Another thing that I worry about in respect of consortiums is data. We have poor data on epilepsy: how many people suffer, the nature of their condition, how often they attend hospital, how often they are treated for acute episodes. Perhaps if their condition had been managed more effectively, it would not have reached that point. I have tabled numerous parliamentary questions about that recently, and all the answers confirm that we do not gather enough data.

There will be a further danger that we will not gather data if we fragment the NHS to the extent that is proposed with the creation of the consortiums. I hope that the Minister will give us some reassurance that information gathering will be a priority, whatever the structural make-up of the NHS, and that we will continue to see that critical piece of the jigsaw applied in respect of epilepsy care. In recent years, we have seen data gathering become an important tool for tackling other chronic conditions, notably cancer.

I worked in bioscience before coming to this House, and therefore have some insight into the science around epilepsy and the economics around the production of medicines. Prescribing of epilepsy medicines seems to involve a form of Russian roulette because our understanding of this neurological condition is deeply imperfect. For example, my brother has been through 11 or 12 medicines and combinations of medicines. Doctors still employ what is pretty much a hit and hope strategy. Perhaps I am being slightly unfair, but I believe that many epilepsy experts recognise that they do not really know which medicine will work, and therefore they try various drugs until they find the one that works for their patient.
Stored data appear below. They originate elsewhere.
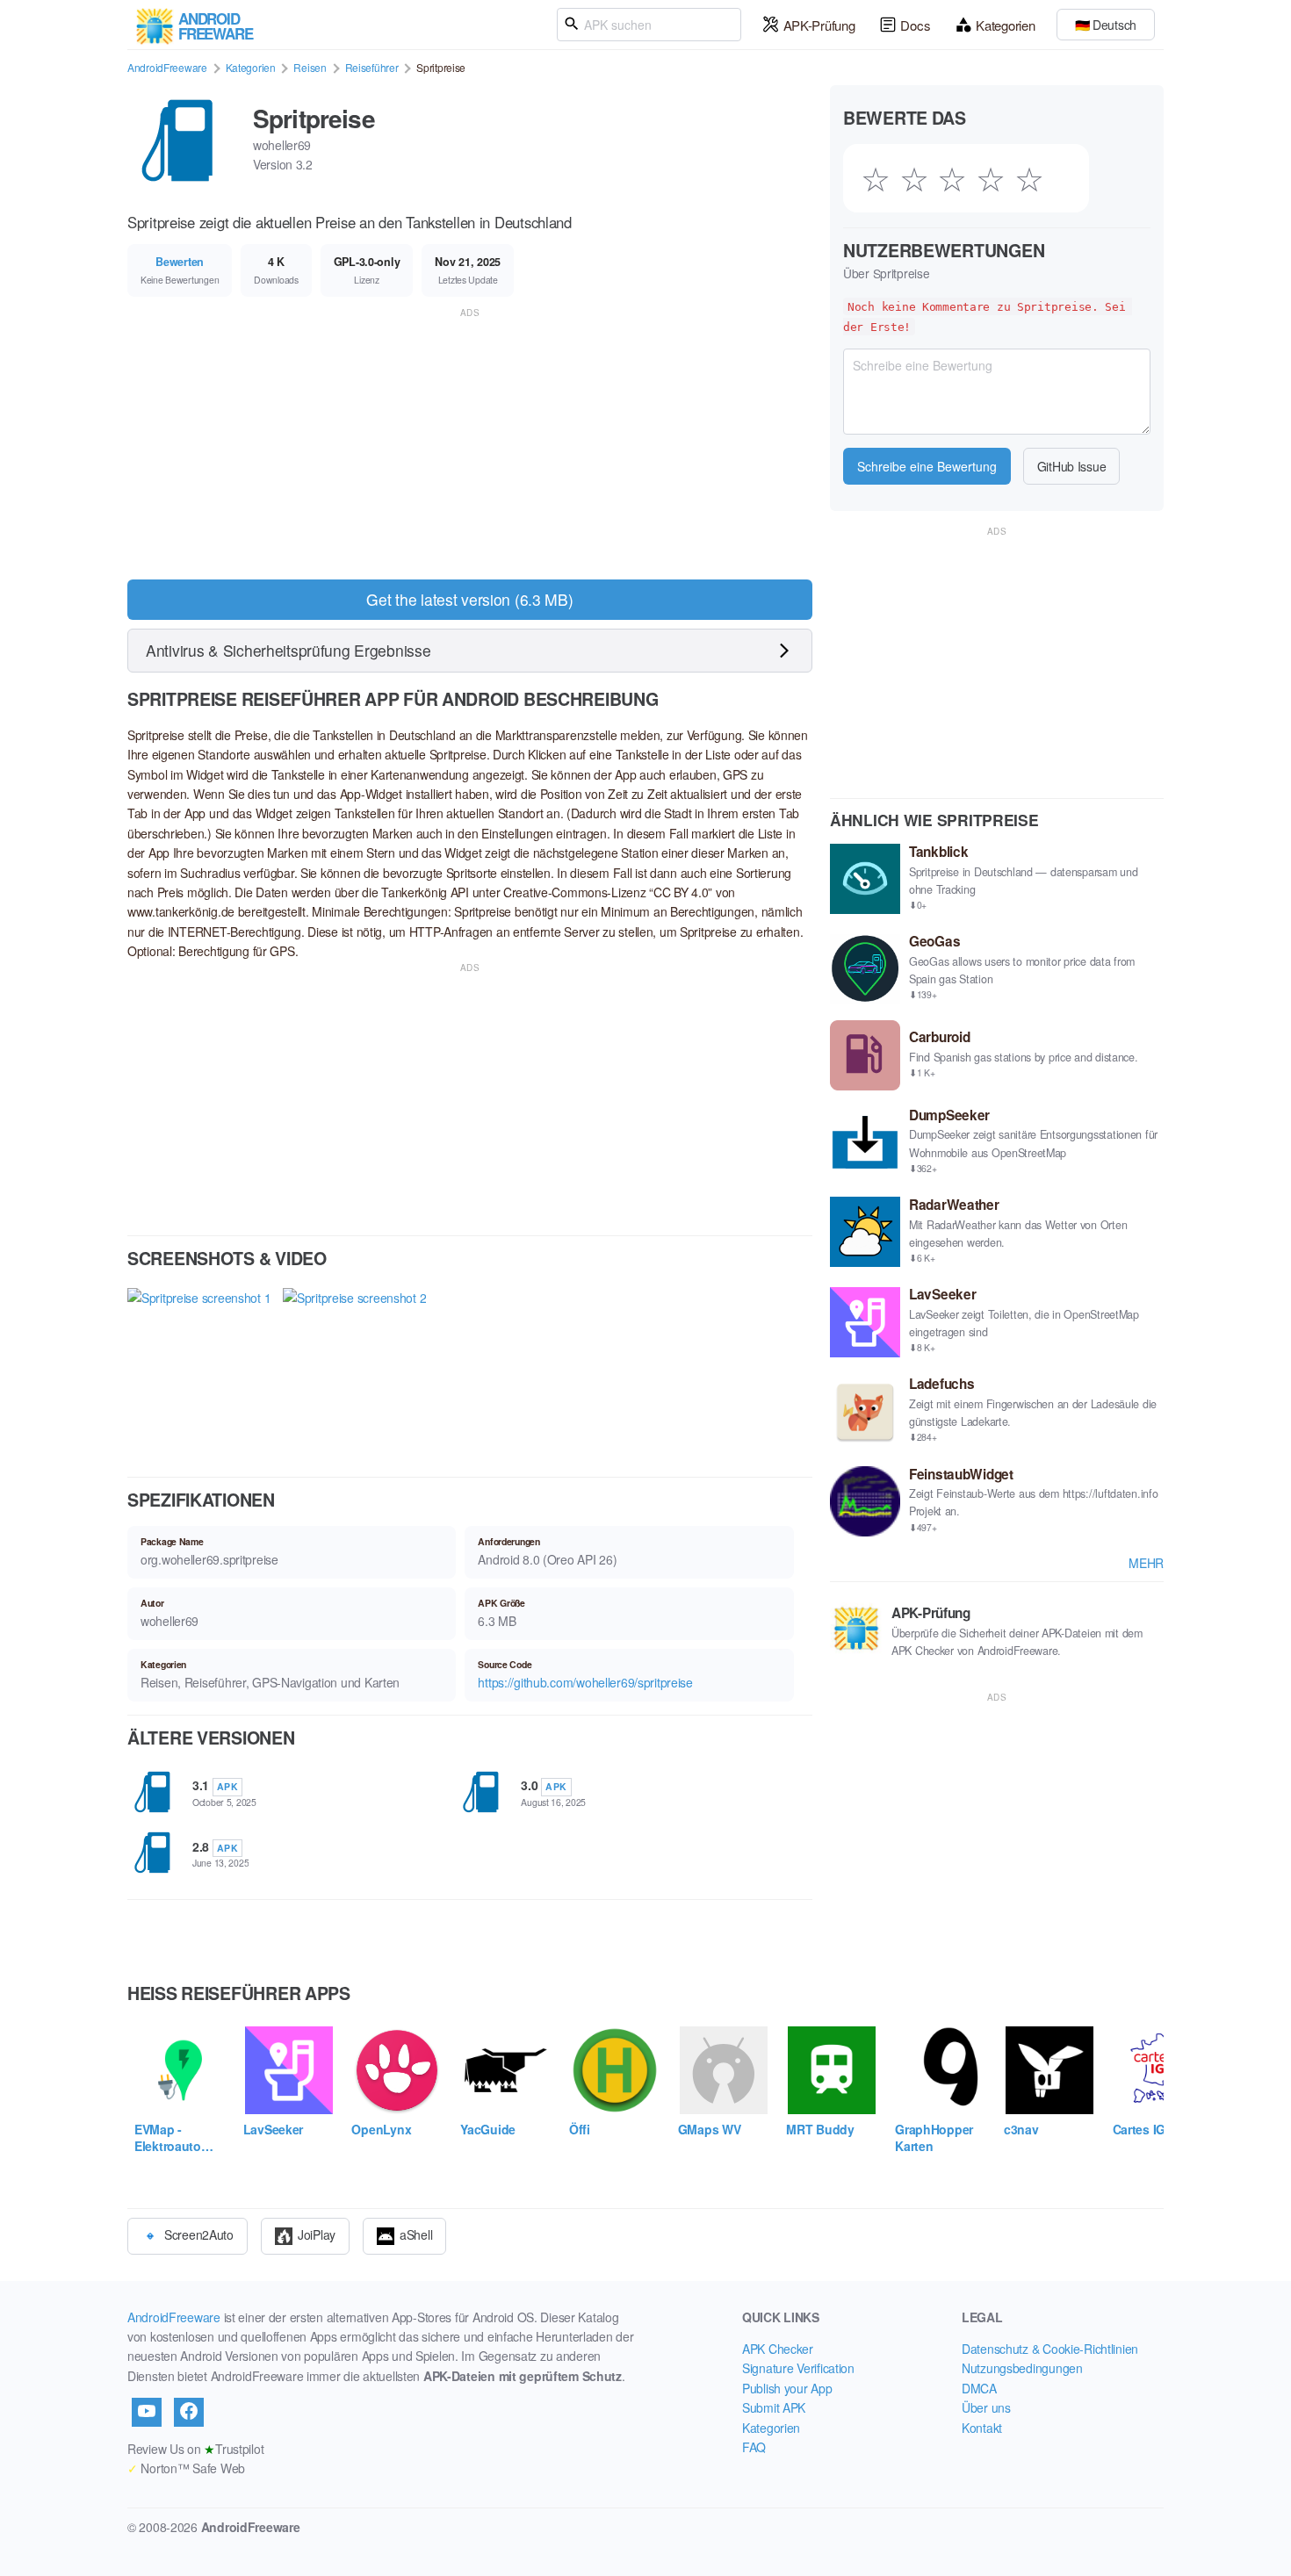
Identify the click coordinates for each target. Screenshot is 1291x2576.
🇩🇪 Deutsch (1105, 24)
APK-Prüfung (819, 25)
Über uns (986, 2407)
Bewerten (179, 262)
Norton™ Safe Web (186, 2468)
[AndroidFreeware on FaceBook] (189, 2412)
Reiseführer (372, 67)
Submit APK (773, 2407)
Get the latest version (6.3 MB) (469, 599)
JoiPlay (316, 2233)
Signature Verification (798, 2368)
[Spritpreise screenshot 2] (354, 1367)
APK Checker (777, 2348)
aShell (416, 2233)
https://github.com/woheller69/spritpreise (585, 1682)
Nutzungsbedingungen (1022, 2368)
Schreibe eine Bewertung (927, 466)
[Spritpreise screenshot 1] (198, 1367)
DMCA (979, 2388)
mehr (1146, 1563)
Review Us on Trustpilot (195, 2448)
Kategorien (1005, 25)
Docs (915, 25)
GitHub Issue (1072, 466)
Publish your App (787, 2388)
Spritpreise (314, 118)
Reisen (309, 67)
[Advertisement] (469, 444)
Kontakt (982, 2427)
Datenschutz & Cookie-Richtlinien (1050, 2348)
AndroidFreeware (167, 67)
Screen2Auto (199, 2233)
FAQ (754, 2447)
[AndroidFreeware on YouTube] (147, 2412)
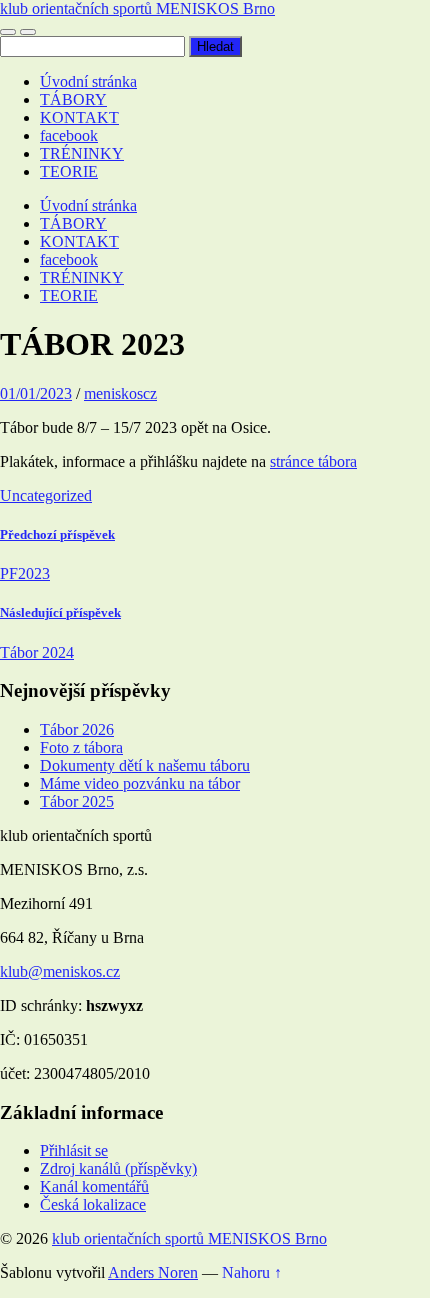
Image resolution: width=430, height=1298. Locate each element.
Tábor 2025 (77, 801)
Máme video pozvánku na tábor (140, 783)
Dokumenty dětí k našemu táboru (145, 765)
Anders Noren (153, 1272)
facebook (69, 135)
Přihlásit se (74, 1150)
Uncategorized (46, 495)
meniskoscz (120, 393)
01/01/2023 (36, 393)
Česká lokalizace (93, 1204)
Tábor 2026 (77, 729)
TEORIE (69, 171)
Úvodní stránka (88, 81)
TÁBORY (73, 99)
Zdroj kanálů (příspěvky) (118, 1168)
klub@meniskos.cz (60, 971)
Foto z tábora (81, 747)
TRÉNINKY (82, 153)
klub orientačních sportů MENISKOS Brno (137, 8)
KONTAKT (79, 117)
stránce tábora (313, 461)
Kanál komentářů (94, 1186)
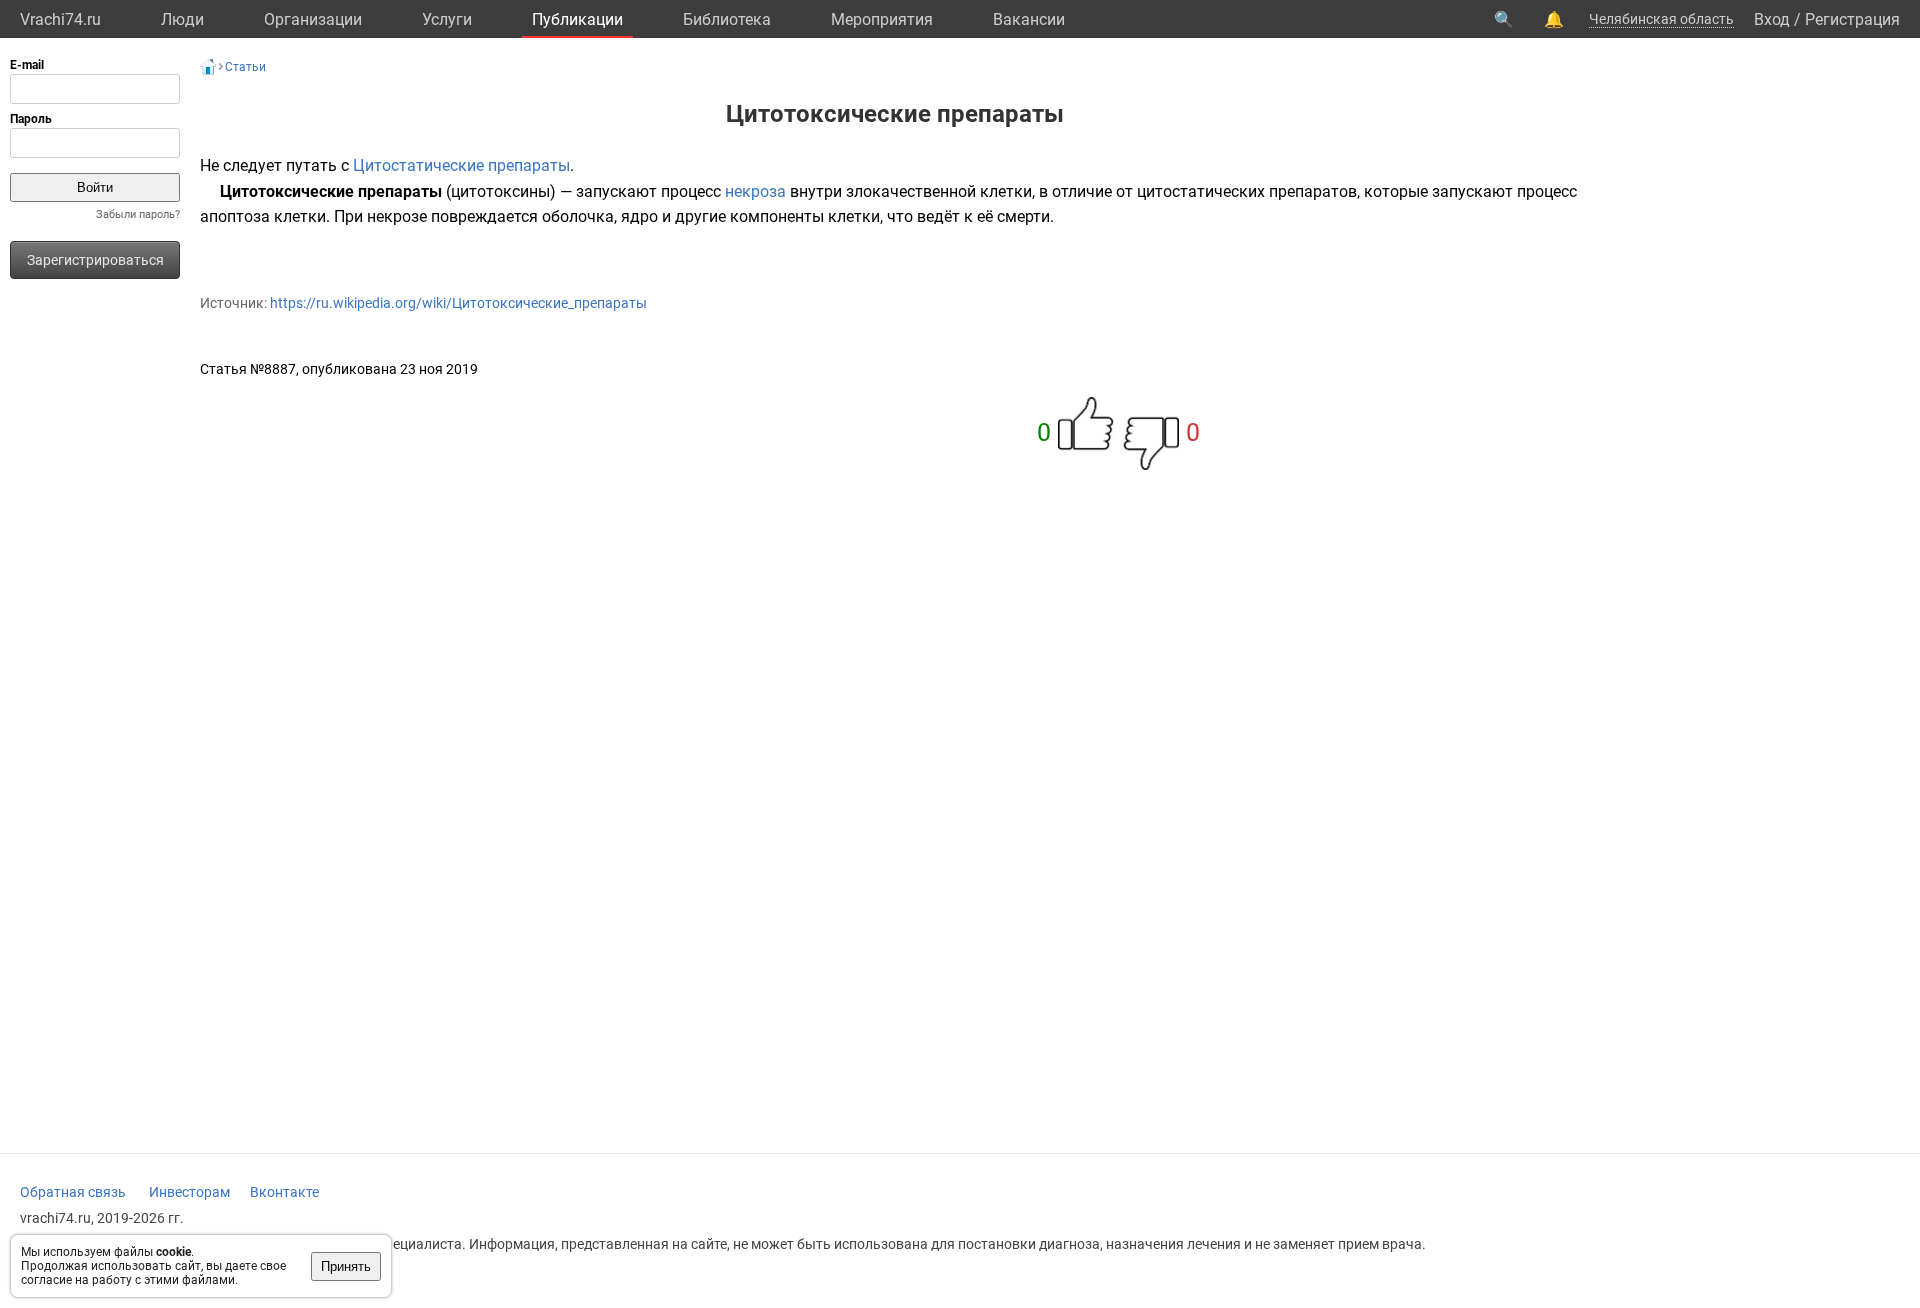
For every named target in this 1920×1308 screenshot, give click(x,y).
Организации (313, 19)
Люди (182, 19)
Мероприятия (882, 19)
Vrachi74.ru (60, 19)
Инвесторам (189, 1192)
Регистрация (1852, 19)
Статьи (245, 67)
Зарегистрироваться (95, 260)
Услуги (447, 19)
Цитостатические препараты (461, 165)
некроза (755, 191)
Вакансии (1029, 19)
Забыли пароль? (138, 214)
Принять (346, 1266)
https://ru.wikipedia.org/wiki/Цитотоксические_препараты (458, 303)
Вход (1772, 19)
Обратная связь (73, 1192)
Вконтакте (284, 1192)
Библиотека (727, 19)
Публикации (577, 19)
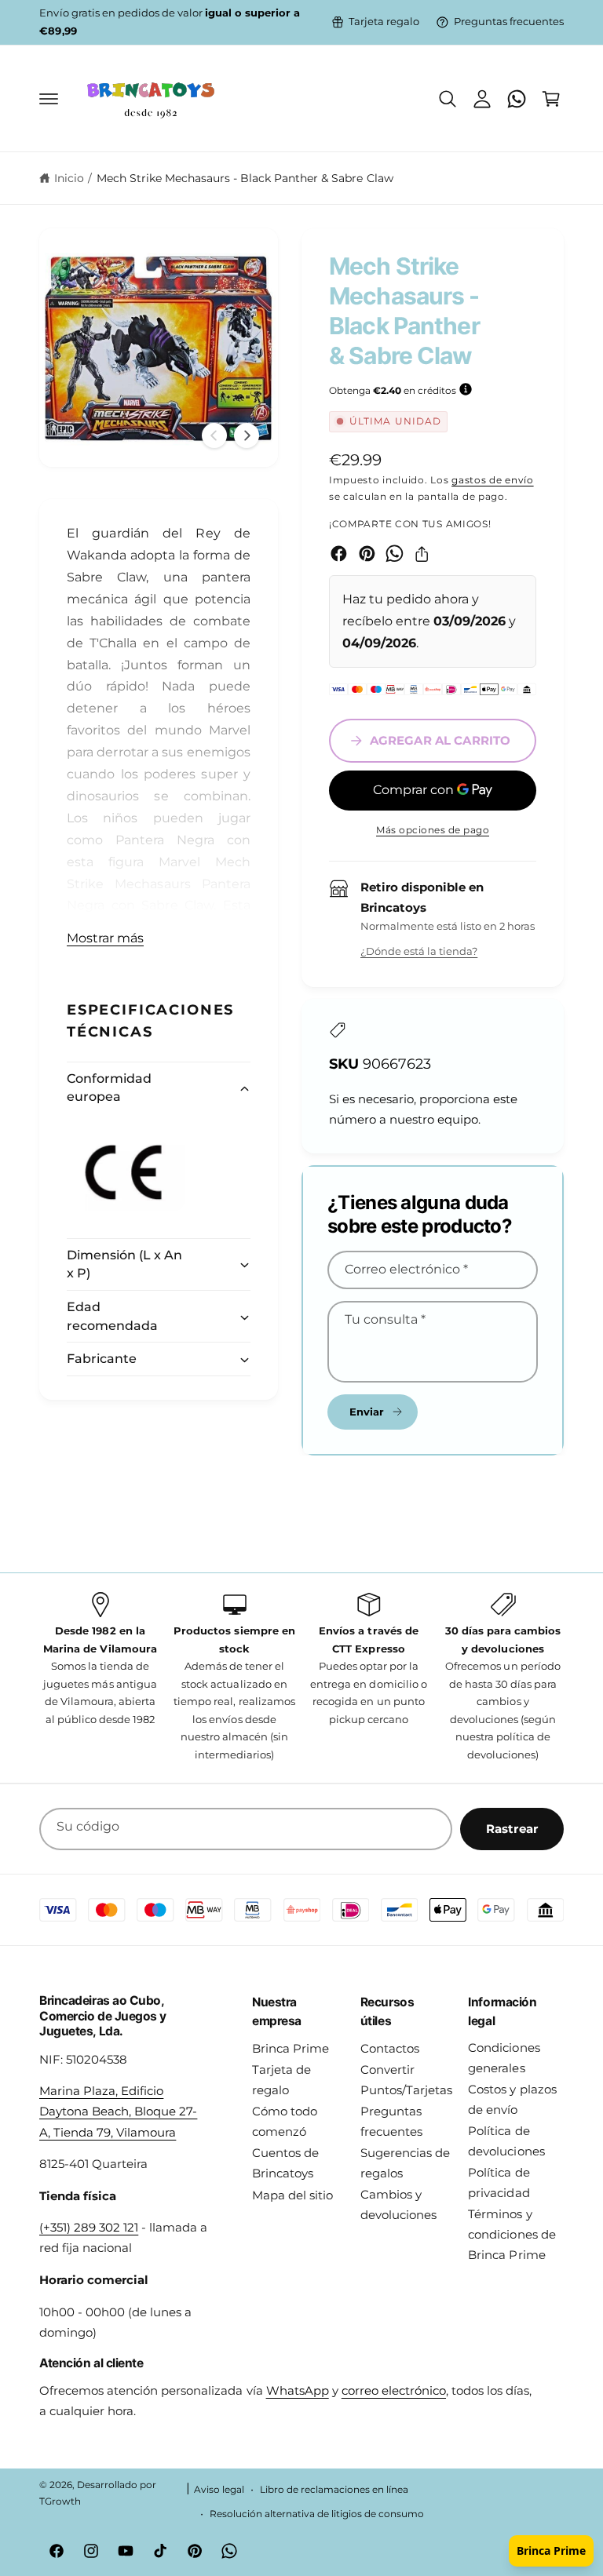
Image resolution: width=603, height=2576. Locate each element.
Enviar (367, 1412)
In my brother’s case, and in the case of 50% of sufferers, they often do not find the one that works, and we get into the more complicated issues around whether surgery is required.

Generic substitution is clearly an issue. We all understand that we need to make savings, and the importance of substituting generic medicines for the original brands when they are available.

John Pugh Portrait Dr Pugh
- Hansard - - - Excerpts

The hon. Gentleman made a good point about data, which is worth repeating. However, there must be data on every episode dealt with through acute hospital care. His Government introduced the tariff system. Therefore, in some shape or form, the data are there—they just do not appear to be available for clinical purposes.

Owen Smith Portrait Owen Smith
- Hansard - - - Excerpts

The hon. Gentleman is absolutely right, and I have recently had answers from the Government about that. It is not simply a question of gathering the data. The NHS is a wonderful sponge, soaking up data. The critical thing is wringing it out and employing data to improve services. Epilepsy is a condition that has not been concentrated on, and therefore there is no emphasis on garnering data.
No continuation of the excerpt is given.